STUDY MATERIAL:
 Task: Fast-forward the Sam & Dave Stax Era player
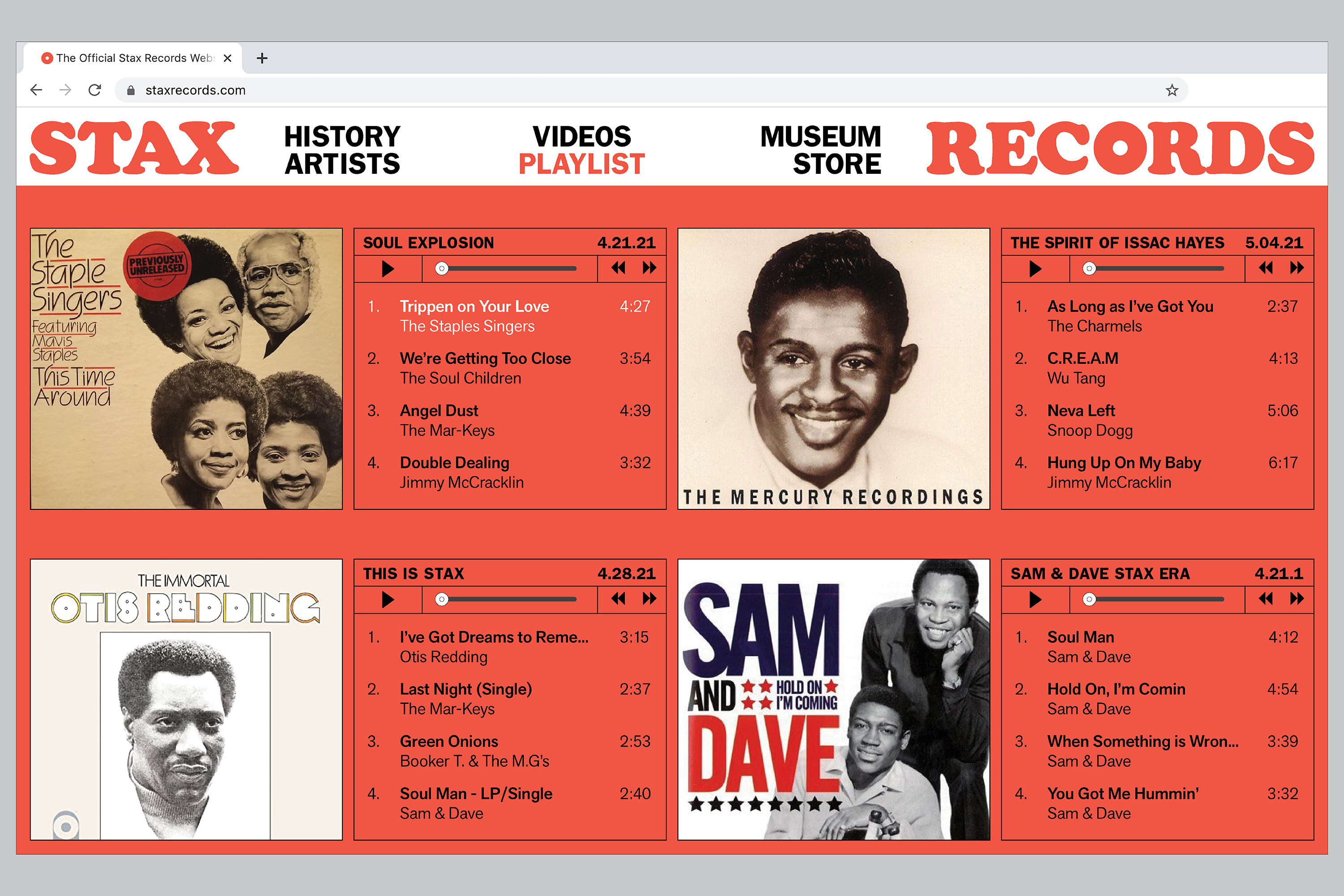coord(1297,599)
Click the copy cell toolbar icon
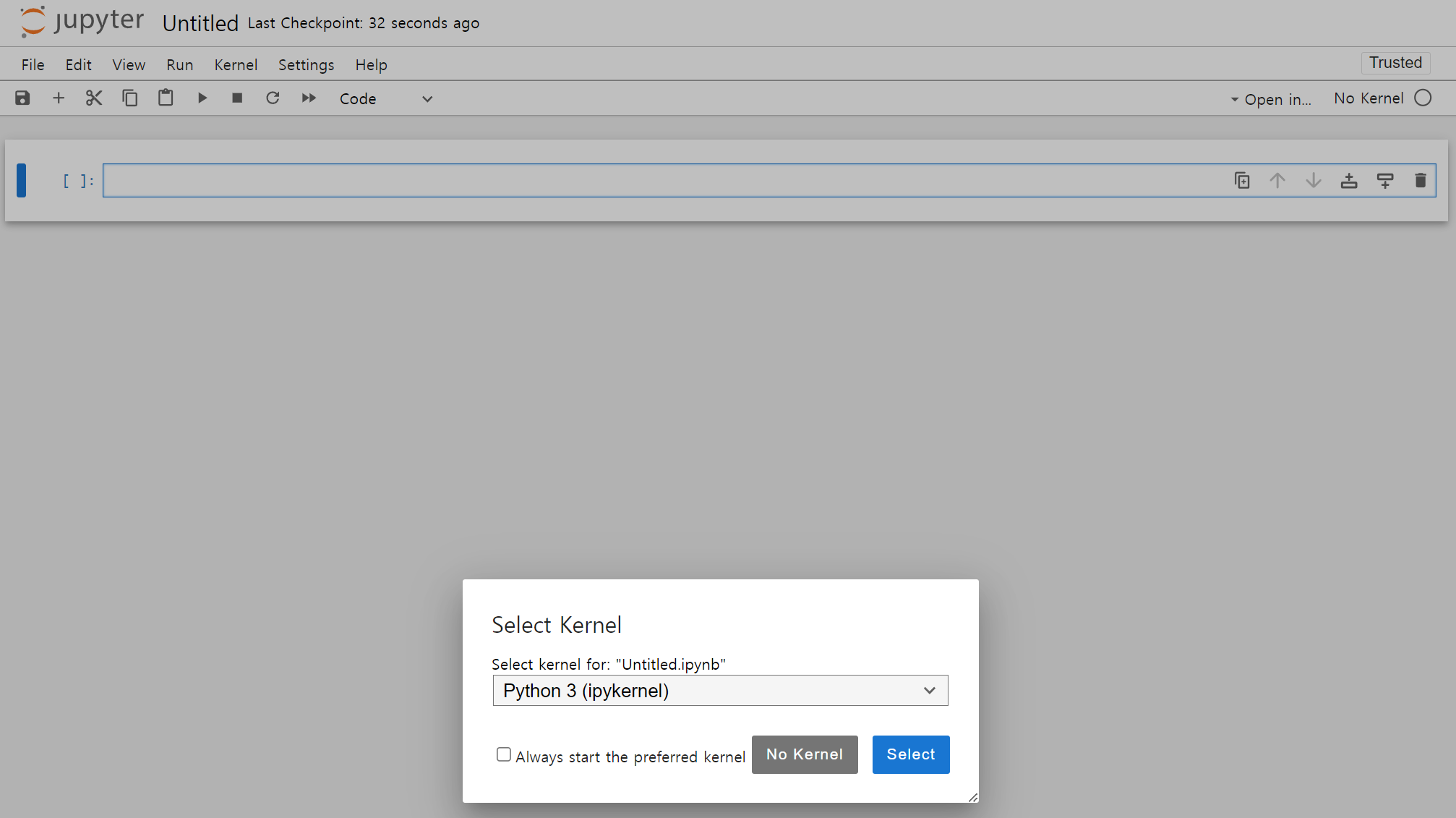1456x818 pixels. [129, 98]
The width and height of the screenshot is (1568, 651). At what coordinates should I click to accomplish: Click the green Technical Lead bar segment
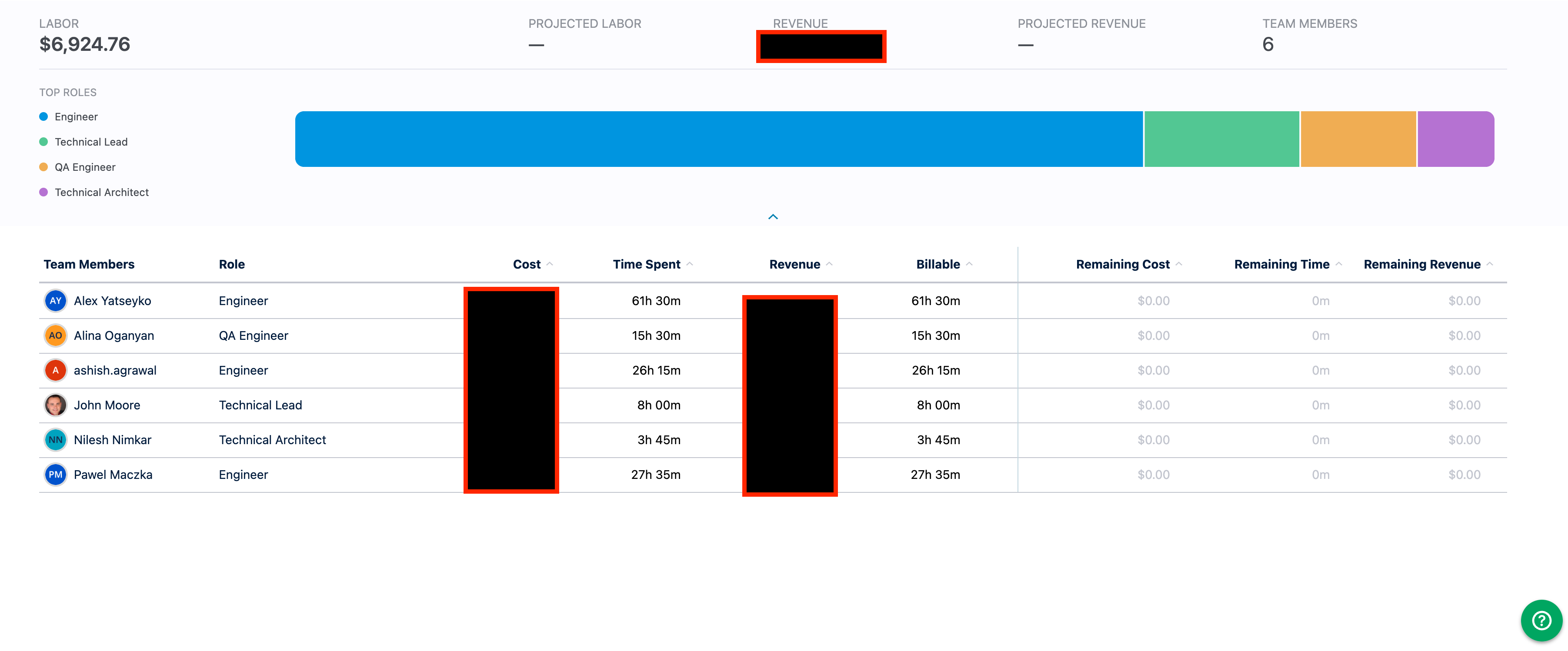pos(1221,139)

WORK ITEM: Return to the listing above and set it down exactly, leaving out its pictures.

ANSWER SECTION:
 Task: Fast-forward the Sam & Dave Stax Era player
coord(1297,599)
Click the copy cell toolbar icon
1456x818 pixels. [129, 98]
The width and height of the screenshot is (1568, 651). At what coordinates should I click to accomplish: Click the green Technical Lead bar segment
pos(1221,139)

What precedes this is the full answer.